Tuesday, September 30, 2008

On Taking Sides

What is the one distinctive quality that permeates the expression of our political partisanship?

Before tackling and actually trying to get an answer to that question, allow me to digress a bit.

Grocery shopping is one task, no, call that chore, that most of us have to go though on a very regular basis. We know the aisles are well stocked and come replete with similar items of different brands, and even items of one particular brand that individually differ somewhat one way or another, like this sardine is with olive oil and another one has corn oil. Being discriminating shoppers all, we tarry a bit, scrutinize minutely at times each item, reading labels and lists of contents, and then making our choice. We quietly make our choice, carefully pick the item chosen and just as carefully put it in our cart, leaving the rest of the items on the shelves unharmed, neatly arranged, and if these were delicate fruits, clean and untouched or not squeezed too much. The person or family behind does basically the same things.

And we all sigh in satisfaction and contentment, knowing our actions are well regarded and accepted by our peers or betters, or simply by the next shopper behind us.

And we basically do the same things with most of the choices we make in our daily living, in the clothes we buy and wear when we already have them, the schools we send our kids to, the friends we choose to have, etc.

Why then are we so different when we are choosing the politicians who will be serving us?
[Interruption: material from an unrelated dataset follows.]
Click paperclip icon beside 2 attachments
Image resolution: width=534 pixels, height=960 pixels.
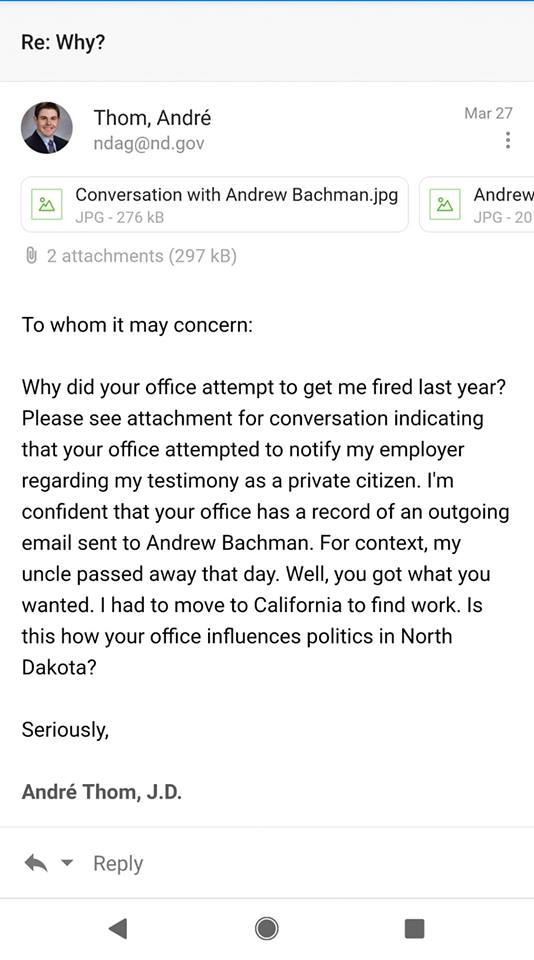point(32,256)
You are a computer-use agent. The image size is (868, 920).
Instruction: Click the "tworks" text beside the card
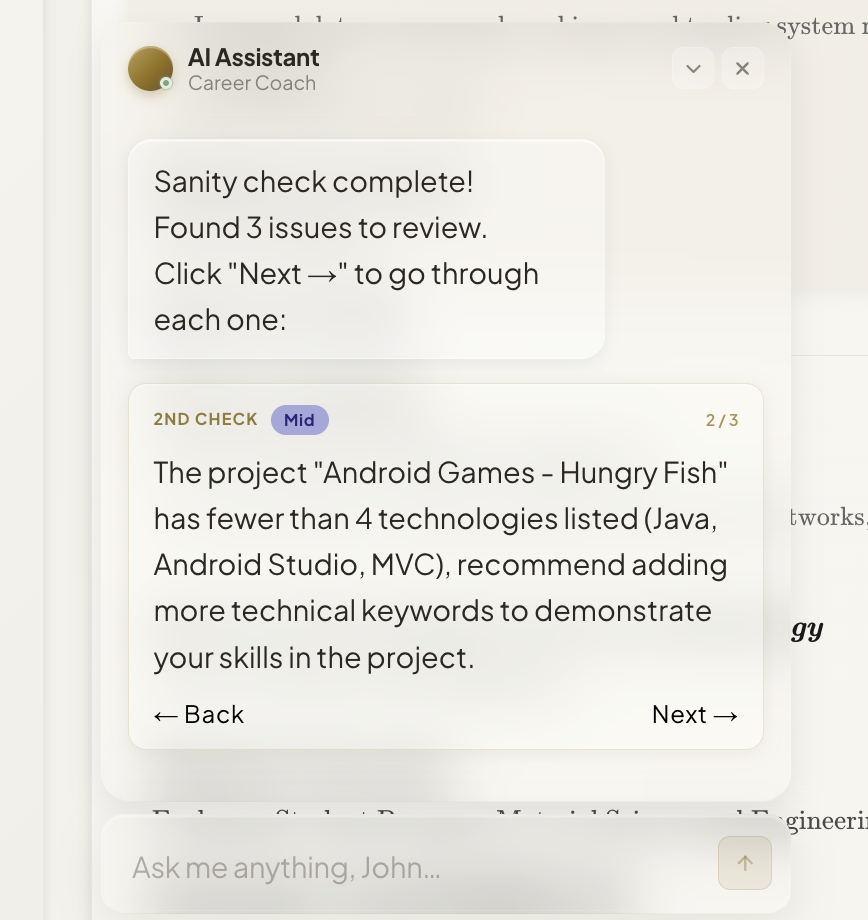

We appear to suddenly morph into something horribly different, hurtful, and at times violent, maybe just verbally. In politics when we have already taken sides, or are dyed-in-the-wool partisans, it is the default order of the day to “demonize” the other side in order to promote our own side. To step on the heads of our opponents so the rest can see how better and taller our own candidate is. Why is that? Why do we need to bring the opponent down in order to raise the one that we have chosen? Why can’t we simply line them up together on equal and level footing, and argue our case based on what really counts for the position being aspired for? Like my candidate is taller and thus can reach the heights that the aspired position are required to reach. Or that my candidate is stronger and has more fortitude to take on the many challenges that the office will be faced with? And of course, that his slated programs and plan of action are much better than the other.

While we may publicly protest that we do have good regard for our opponents, our actions belie that, or we send our surrogates to do the dirty work for us keeping us ostensibly clean and blameless. But we know deep down that we have been tainted and dirtied. Still we continue to do our slanted ways every time.

I am reminded of a now dead politician from the old homeland, who many say personified the culture’s virtue of “delicadeza”. The literal translation of this Spanish term would be gentleness, tact, diplomacy, hyper-sensitivity, and even softness. But in the local context in that milieu it meant more and took on a more profound ethical characteristic.

But which for that honorable politician’s adamant and stubborn adherence to this virtue lost for him a presidency that was almost handed to him in a silver platter, given the prevailing circumstances then. And the irony of it all is that because he had delicadeza and lost his bid, it ushered in the most repressive and repugnant regime under a democracy in that part of the world.

Almost like poetic justice, but more like punishment for an entire country which allowed through its collective apathy the initial travesty that resulted in that politico’s undeserved loss.

Remember also that when we say that our candidate is better, that word is the comparative degree of good, not bad.